Chronic GVHD, particularly in its extensive form, significantly impacts patient quality of
life and requires prolonged immunosuppression. Autoimmune-like features, such as
scleroderma and sicca syndrome, were seen in several patients, confirming the complex and
multifaceted nature of chronic GVHD. Multidisciplinary care, including dermatologic,
ophthalmologic, and rehabilitation support, plays a crucial role in managing these cases
effectively.
Importantly, the overall one-year survival rate in this study was 85.7%, with GVHD-related
mortality accounting for 7.1% of deaths. This reflects both the progress in transplant care
and the persistent risk associated with GVHD. Strategies to improve outcomes should
include stringent donor selection, early GVHD risk assessment, refinement of conditioning
regimens, and individualised immunoprophylaxis based on patient risk profiles.

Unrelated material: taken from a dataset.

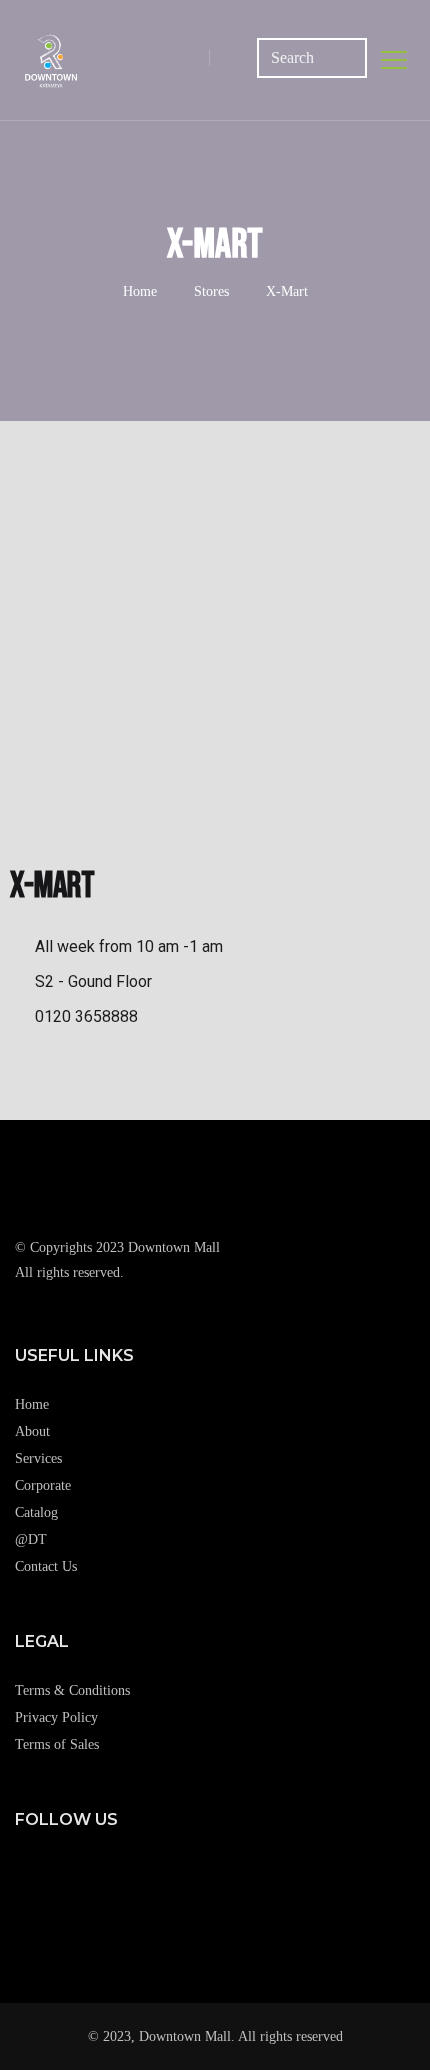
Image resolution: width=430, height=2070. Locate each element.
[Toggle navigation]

These findings carry particular significance in the context of Uzbekistan, where access to
advanced transplant technologies is expanding. By documenting the clinical course of
GVHD in a local population, this study contributes to building a foundation for national
transplant registries and evidence-based protocols for GVHD management in aplastic
anaemia patients.
In conclusion, GVHD remains a frequent and serious complication in patients undergoing
HSCT for aplastic anaemia. The choice of donor and graft source, early diagnosis, and
timely initiation of therapy are key determinants of outcome. Further research, particularly
multicentre and long-term studies, is needed to refine prevention strategies and optimise
treatment pathways for GVHD in non-malignant haematological disorders.